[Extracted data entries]

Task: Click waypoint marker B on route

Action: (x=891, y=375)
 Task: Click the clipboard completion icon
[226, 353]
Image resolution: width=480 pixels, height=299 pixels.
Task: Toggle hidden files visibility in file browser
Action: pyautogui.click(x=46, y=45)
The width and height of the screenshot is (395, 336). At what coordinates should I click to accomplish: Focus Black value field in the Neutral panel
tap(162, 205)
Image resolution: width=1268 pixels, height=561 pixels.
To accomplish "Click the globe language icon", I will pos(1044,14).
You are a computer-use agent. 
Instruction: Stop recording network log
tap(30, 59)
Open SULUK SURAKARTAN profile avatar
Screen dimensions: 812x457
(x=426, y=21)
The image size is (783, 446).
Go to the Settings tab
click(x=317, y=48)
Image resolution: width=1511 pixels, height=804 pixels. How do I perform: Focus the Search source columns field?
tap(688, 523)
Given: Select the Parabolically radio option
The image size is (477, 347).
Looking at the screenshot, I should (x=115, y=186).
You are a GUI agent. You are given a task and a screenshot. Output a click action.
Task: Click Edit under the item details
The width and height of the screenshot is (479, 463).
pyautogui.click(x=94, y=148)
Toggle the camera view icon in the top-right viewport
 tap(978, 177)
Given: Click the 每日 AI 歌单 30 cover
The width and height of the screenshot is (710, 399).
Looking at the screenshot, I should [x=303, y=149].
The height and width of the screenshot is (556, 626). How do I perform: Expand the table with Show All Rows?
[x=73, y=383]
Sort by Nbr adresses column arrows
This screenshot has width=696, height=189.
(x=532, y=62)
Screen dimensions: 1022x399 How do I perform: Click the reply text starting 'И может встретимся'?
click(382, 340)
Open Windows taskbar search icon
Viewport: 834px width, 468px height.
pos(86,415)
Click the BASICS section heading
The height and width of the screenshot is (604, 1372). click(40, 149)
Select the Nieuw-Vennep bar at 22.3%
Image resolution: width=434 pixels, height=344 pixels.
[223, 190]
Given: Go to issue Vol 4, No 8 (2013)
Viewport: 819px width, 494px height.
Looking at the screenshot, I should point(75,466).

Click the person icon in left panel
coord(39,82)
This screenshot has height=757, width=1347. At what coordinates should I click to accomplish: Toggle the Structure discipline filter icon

What needs to be done:
Restate all of the data above. Match it word for word.

Task output:
Task: Click waypoint marker B on route

Action: (x=891, y=375)
 Task: Click the clipboard completion icon
[226, 353]
Image resolution: width=480 pixels, height=299 pixels.
Task: Toggle hidden files visibility in file browser
Action: pyautogui.click(x=46, y=45)
The width and height of the screenshot is (395, 336). At what coordinates should I click to accomplish: Focus Black value field in the Neutral panel
tap(162, 205)
Image resolution: width=1268 pixels, height=561 pixels.
To accomplish "Click the globe language icon", I will pos(1044,14).
You are a computer-use agent. 
Instruction: Stop recording network log
tap(30, 59)
Open SULUK SURAKARTAN profile avatar
Screen dimensions: 812x457
(x=426, y=21)
The image size is (783, 446).
Go to the Settings tab
click(x=317, y=48)
Image resolution: width=1511 pixels, height=804 pixels. How do I perform: Focus the Search source columns field?
tap(688, 523)
Given: Select the Parabolically radio option
The image size is (477, 347).
Looking at the screenshot, I should (x=115, y=186).
You are a GUI agent. You are given a task and a screenshot. Output a click action.
Task: Click Edit under the item details
The width and height of the screenshot is (479, 463).
pyautogui.click(x=94, y=148)
Toggle the camera view icon in the top-right viewport
 tap(978, 177)
Given: Click the 每日 AI 歌单 30 cover
The width and height of the screenshot is (710, 399).
Looking at the screenshot, I should [x=303, y=149].
The height and width of the screenshot is (556, 626). How do I perform: Expand the table with Show All Rows?
[x=73, y=383]
Sort by Nbr adresses column arrows
This screenshot has width=696, height=189.
(x=532, y=62)
Screen dimensions: 1022x399 How do I perform: Click the reply text starting 'И может встретимся'?
click(382, 340)
Open Windows taskbar search icon
Viewport: 834px width, 468px height.
pos(86,415)
Click the BASICS section heading
The height and width of the screenshot is (604, 1372). click(40, 149)
Select the Nieuw-Vennep bar at 22.3%
Image resolution: width=434 pixels, height=344 pixels.
[223, 190]
Given: Go to issue Vol 4, No 8 (2013)
Viewport: 819px width, 494px height.
Looking at the screenshot, I should point(75,466).

Click the person icon in left panel
coord(39,82)
This screenshot has height=757, width=1347. At what coordinates should I click to accomplish: Toggle the Structure discipline filter icon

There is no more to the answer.